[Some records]
>> Start
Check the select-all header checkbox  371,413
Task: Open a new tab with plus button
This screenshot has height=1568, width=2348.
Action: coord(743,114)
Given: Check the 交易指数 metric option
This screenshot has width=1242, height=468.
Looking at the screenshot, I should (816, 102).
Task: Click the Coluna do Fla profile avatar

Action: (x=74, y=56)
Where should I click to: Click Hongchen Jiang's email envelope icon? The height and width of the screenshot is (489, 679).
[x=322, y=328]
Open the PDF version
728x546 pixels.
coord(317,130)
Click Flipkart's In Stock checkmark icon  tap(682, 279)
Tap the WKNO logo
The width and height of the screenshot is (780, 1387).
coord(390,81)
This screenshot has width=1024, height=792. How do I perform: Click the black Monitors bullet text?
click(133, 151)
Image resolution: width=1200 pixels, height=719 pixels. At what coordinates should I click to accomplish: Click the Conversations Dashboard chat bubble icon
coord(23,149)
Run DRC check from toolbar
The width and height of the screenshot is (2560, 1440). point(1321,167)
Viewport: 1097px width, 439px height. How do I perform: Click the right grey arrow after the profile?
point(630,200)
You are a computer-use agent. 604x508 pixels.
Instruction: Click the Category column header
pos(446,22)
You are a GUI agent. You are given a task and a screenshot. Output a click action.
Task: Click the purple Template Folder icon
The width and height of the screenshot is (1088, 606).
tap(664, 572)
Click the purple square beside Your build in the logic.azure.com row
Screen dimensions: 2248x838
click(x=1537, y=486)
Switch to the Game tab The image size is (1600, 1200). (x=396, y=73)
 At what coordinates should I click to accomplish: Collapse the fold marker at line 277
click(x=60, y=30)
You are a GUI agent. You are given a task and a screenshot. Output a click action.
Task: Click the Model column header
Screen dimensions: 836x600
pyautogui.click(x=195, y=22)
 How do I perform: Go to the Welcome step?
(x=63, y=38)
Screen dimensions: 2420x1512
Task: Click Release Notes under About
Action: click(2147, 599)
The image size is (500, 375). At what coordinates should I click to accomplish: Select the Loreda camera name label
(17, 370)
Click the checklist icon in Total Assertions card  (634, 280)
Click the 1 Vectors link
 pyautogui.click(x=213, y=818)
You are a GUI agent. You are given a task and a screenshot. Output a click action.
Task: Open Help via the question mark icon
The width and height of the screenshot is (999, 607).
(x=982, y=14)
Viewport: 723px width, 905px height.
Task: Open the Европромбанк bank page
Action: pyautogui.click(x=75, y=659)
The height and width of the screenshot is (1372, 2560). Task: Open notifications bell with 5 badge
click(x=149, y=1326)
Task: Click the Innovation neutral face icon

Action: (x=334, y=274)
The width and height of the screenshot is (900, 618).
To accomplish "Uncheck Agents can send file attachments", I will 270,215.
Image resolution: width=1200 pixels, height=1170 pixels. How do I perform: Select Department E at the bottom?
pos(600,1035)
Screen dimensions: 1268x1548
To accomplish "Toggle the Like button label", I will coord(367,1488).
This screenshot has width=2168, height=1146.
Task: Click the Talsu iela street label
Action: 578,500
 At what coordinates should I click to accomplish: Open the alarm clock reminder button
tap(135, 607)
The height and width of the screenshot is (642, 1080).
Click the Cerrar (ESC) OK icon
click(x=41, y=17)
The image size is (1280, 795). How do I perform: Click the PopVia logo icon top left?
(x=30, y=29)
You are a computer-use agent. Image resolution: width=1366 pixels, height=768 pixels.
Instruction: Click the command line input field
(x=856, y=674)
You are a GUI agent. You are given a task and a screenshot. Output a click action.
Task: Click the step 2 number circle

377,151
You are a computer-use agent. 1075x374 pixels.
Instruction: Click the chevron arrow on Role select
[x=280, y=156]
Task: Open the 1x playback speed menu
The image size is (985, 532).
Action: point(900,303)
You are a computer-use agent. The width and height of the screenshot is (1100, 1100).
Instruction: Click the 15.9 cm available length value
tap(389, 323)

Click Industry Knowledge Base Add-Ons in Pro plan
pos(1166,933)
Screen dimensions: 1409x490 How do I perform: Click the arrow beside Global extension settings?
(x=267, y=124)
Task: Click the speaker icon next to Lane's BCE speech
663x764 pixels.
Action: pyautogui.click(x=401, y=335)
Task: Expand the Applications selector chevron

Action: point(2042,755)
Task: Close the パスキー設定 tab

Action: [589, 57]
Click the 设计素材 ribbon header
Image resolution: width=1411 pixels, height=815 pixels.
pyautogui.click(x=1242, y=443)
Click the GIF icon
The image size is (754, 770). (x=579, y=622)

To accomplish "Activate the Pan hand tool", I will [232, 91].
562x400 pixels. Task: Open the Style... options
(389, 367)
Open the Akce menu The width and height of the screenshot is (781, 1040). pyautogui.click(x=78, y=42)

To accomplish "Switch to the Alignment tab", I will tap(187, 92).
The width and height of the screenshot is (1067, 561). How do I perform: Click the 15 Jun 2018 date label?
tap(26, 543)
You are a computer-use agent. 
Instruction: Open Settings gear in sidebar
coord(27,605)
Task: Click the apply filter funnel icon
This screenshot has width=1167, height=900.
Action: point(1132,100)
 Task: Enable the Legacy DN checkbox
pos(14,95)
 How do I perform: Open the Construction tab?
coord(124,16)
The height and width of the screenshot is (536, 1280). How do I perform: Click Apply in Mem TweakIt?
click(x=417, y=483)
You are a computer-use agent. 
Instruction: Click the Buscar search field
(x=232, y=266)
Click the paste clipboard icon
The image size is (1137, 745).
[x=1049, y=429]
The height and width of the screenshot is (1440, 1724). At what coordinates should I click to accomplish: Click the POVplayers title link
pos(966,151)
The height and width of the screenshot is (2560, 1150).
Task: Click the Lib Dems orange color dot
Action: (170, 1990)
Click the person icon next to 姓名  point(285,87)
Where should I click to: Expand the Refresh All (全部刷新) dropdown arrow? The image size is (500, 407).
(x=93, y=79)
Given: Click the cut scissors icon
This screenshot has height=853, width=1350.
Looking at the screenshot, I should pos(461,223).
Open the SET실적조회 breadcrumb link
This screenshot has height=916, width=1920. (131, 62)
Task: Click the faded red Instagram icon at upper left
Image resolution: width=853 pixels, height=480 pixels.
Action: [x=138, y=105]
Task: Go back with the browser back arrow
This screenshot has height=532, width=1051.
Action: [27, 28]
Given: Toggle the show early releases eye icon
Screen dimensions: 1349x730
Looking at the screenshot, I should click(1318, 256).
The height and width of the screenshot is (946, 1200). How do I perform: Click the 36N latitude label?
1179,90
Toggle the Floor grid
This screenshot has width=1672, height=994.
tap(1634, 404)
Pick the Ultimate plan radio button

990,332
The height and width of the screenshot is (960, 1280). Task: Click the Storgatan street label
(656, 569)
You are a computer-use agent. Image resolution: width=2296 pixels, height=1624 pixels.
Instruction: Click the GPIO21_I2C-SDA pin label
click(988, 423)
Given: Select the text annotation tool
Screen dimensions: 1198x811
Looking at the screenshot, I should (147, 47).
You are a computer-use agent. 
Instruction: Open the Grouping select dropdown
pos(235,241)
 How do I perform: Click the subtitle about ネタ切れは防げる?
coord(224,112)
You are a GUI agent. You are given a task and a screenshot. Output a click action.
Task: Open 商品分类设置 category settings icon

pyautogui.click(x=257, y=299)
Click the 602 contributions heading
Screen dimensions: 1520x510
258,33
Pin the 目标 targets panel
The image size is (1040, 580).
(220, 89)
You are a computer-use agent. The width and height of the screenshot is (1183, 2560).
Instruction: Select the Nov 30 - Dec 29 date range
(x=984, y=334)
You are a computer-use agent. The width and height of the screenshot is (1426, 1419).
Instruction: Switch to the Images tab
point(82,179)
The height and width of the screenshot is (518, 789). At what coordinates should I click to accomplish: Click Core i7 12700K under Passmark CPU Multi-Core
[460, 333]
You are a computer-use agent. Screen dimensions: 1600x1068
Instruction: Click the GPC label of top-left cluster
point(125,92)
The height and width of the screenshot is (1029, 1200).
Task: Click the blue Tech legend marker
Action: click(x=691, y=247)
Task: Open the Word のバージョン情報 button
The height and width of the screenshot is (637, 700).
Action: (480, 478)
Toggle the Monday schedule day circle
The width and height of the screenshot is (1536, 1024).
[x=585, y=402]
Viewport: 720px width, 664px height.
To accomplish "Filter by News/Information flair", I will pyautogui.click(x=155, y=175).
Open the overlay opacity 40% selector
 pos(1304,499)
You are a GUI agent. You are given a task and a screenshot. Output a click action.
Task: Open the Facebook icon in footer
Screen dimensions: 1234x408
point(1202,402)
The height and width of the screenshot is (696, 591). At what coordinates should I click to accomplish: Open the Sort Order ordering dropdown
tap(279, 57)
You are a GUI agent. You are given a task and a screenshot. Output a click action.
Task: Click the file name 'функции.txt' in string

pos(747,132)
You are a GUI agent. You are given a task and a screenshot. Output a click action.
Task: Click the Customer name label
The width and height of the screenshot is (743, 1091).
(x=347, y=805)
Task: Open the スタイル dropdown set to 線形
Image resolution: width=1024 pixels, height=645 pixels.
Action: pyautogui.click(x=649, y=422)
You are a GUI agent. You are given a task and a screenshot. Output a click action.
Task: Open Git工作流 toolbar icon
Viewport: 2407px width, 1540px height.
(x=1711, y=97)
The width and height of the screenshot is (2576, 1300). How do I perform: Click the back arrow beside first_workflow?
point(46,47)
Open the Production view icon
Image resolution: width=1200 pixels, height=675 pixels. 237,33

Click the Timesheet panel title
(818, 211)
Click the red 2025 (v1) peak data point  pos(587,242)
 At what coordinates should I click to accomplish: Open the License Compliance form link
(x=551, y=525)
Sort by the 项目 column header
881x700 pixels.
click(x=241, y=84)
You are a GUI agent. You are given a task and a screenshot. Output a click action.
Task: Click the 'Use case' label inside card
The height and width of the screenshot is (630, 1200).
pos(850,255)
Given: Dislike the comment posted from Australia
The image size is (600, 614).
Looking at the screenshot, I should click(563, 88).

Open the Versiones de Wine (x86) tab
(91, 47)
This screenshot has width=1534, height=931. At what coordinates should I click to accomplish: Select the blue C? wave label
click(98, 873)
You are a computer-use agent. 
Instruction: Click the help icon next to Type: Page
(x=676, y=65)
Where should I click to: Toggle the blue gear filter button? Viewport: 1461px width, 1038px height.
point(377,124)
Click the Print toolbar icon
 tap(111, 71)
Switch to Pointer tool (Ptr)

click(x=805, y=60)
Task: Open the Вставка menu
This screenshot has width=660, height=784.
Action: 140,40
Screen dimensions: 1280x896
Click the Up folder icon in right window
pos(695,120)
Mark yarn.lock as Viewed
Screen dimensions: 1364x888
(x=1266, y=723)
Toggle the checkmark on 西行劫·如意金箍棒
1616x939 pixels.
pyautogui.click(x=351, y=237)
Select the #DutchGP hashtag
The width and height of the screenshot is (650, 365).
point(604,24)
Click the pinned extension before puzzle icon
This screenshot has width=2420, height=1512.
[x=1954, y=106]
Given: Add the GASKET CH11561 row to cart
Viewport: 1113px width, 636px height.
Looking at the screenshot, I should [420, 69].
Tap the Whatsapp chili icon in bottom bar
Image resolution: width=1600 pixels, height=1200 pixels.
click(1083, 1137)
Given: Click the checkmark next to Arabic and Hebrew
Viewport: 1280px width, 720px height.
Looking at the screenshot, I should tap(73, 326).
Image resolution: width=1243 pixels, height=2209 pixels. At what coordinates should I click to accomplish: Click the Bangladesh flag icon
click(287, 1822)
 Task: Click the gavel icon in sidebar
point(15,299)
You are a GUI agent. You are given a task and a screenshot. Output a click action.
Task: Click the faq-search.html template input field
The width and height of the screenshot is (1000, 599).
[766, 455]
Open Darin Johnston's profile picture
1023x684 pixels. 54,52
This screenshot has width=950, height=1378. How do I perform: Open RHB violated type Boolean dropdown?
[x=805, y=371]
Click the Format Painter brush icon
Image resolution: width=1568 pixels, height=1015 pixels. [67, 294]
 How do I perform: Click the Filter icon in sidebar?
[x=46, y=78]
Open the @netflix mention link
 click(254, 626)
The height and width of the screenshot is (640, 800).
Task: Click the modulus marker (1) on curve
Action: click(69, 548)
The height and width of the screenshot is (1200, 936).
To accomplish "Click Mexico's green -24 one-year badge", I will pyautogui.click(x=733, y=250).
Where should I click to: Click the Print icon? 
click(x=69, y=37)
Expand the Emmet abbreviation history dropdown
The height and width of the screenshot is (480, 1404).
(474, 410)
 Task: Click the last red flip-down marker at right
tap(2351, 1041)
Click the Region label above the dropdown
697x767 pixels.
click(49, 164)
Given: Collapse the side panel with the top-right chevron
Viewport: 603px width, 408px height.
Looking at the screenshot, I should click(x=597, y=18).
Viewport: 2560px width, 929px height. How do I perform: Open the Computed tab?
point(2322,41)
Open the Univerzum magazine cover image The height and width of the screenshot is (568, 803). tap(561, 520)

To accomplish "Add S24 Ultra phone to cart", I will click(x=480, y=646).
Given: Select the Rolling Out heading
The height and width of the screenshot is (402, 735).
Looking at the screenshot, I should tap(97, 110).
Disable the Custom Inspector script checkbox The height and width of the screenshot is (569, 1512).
>> End
▶ WORK INSTRUCTIONS:
Pull out every line of the records above that contains the string "street", matching case exactly.

▶ EXERCISE RESULT:
Task: Click the Talsu iela street label
The height and width of the screenshot is (960, 1280). Task: Click the Storgatan street label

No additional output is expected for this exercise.